I think a one or two channel op-amp and a precision voltage shunt would be your friend here.
for the shutoff, simply make a voltage divider that at 13.0V, would output an equal voltage as your voltage shunt. Connect that voltage into the one input of the op-amp and the voltage regulated by the voltage shunt to the other. Connect the op-amp output to the PWM dimmer. That will take care of the low-voltage drop out.
The "work" on this circuit will be primarily in finding a particular op-amp and resistor combination to create a dimming profile that you like. (I.E. does it dim the right amount at 13.2V, 13.3V, etc.) To be clear, I am using the term "op-amp" loosely to include comparators and similar op-amp variants.
Additionally, if you want to ensure that everything is 100% on at >13.5V you can use a 2nd op-amp and a second voltage divider similar to above but with reverse the hookups to the op-amp so that it switches on at higher voltages and off at lower.
Get two identical batteries.
Power the audio amplifier with one battery, and your complete LED circuit with the other battery.
Make sure both circuits are completely disconnected (including ground). Got noise? You have magnetic or electrostatic field coupling. This is a layout issue, for example a high current wire for a LED runs close to a wire carrying audio signal.
If you got no noise, then connect both batteries together, only at the ground point. Got noise now? That's probably electrostatic coupling.

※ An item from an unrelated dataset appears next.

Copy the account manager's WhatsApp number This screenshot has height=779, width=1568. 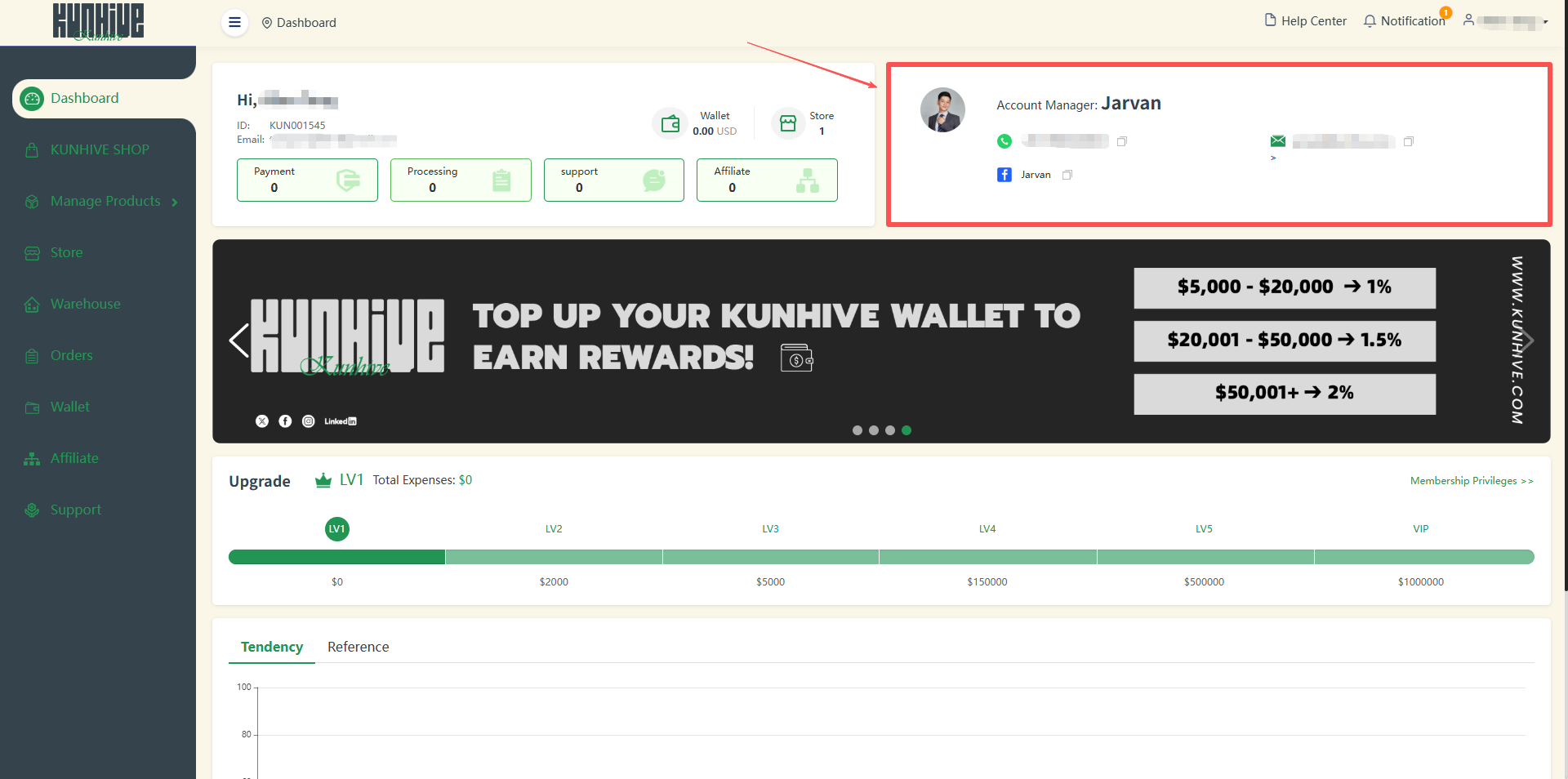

If you got no noise with 2 batteries having their grounds tied together, then you know it's not magnetic or electrostatic coupling from the wires. You can remove the second battery, wire it back as it was before, and investigate further.
It's important to check this because the fix for coupling between, say your LED wires and the audio part will be completely different (ie, move the wires) than the fix for power supply issues.
1) Shared impedance coupling
Ground wires highlighted in purple carry pulsed PWM current. This means a pulsed voltage will develop along these wires due to their impedance, so various points along the purple wires will be at different voltages.
Problems arise when different circuits (like audio amps) use "GND" as a 0V reference and are designed assuming voltage along "GND" is constant while it is not. So, do not run this pulsed ground current through the PCB "GND" track/plane of your amplifier, as this will introduce noise. You should connect this purple highlighted ground directly to the negative battery terminal.
Does this solve the issue?
2) Power supply noise
If the problem is not ground noise, then it can be noise on the power supply getting into the amp, if its Power Supply Rejection Ratio isn't that good. Then you can use a filter or other strategies, but before that you have to find what the problem actually is. Try a divide and conquer approach and try to isolate several scenarios where you have noise and you don't, using one or two batteries. The difference between the noisy and clean cases will give you information about the actual problem.
Likewise try to add a high value gate resistor to the FET to really slow it down as a test, like 10kOhms. This will also increase switching losses. Does this make the noise go away? If yes, problem is the amp is sensitive to the high frequency switching noise. If no, then the amp is sensitive to the low frequency supply ripple caused by the PWM. Maybe it is sensitive to both, but these will require completely different solutions to get rid of.
Best Answer
Piezoelectric effect in the ceramic capacitor due to the 500 Hz PWM should be your main suspect, although you can't rule out the role of the inductor.
Look at this excerpt from MPS Application Note AN021:
Debug your board by gently pressing all ceramic capacitors, one at a time, with something non-conductive and anti-static. The purpose of this test is to prevent the capacitors from vibrating. If noise ceases or greatly drops when pressing a capacitor, then you'll have found the culprit. Beware: you may found that not only one, but several capacitors contribute to the noise
Start with the output capacitor, \$C_{out}\$ P/N GRM21BR71H105KA12L. This part is a 0805 MLCC X7R. As you can see in this paper from Kemet, any multilayer ceramic capacitor (MLCC) with dielectric X7R (or any class 2/3 dielectric) can generate perceptible acoustic noise under certain circumstances:
Also note that the Murata capacitor catalog warns you that their GRMxx capacitors aren't "anti-noise" - a reference to acoustic noise generated due to piezoelectric effect:
So, which are the main options do you have to prevent this effect and its noise?
Replace the culprit with another capacitor, either a ceramic one that does not exhibit this effect, or a completely different one material-wise (electrolytic or film).
Stiffen your PCB by mechanical means in the vicinity of the culprit, in order to prevent the board from vibrating and acting as a speaker. If the inductor is the cause, this also applies.
Use a driver that can do PWM above the audible range.
There are other options, but you may want to research them for yourself.